##### ROWS #####
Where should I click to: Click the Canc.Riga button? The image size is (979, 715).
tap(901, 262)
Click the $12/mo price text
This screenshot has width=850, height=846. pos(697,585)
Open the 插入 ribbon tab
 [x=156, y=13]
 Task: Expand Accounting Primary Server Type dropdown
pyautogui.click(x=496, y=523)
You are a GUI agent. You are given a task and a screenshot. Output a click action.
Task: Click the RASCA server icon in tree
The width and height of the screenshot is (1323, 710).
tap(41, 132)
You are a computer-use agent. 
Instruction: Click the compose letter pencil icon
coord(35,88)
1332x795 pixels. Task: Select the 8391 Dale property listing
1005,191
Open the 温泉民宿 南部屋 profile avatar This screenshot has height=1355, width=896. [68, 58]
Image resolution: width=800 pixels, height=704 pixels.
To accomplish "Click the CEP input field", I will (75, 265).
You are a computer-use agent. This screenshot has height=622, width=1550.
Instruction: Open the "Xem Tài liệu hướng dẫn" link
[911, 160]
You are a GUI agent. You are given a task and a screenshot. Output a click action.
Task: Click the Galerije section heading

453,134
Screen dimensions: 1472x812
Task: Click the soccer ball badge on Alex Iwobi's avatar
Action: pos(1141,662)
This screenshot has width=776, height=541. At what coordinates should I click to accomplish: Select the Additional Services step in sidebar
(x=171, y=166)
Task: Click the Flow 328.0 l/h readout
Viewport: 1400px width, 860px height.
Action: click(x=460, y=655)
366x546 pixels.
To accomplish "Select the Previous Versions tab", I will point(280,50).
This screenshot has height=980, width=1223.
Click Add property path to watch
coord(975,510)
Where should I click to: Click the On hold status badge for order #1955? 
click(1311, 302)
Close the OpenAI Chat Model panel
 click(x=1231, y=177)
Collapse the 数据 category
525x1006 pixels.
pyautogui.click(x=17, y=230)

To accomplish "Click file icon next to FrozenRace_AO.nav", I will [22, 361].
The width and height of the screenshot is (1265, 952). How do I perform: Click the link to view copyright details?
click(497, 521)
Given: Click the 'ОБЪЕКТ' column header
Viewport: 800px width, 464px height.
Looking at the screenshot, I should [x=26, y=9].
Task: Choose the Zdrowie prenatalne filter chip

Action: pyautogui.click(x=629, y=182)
#####
■ EXERCISE DESCRIPTION
Which lines of the material above contain the word "badge"? Collect each of them in full.

■ RESPONSE BELOW
Task: Click the soccer ball badge on Alex Iwobi's avatar
Where should I click to: Click the On hold status badge for order #1955? 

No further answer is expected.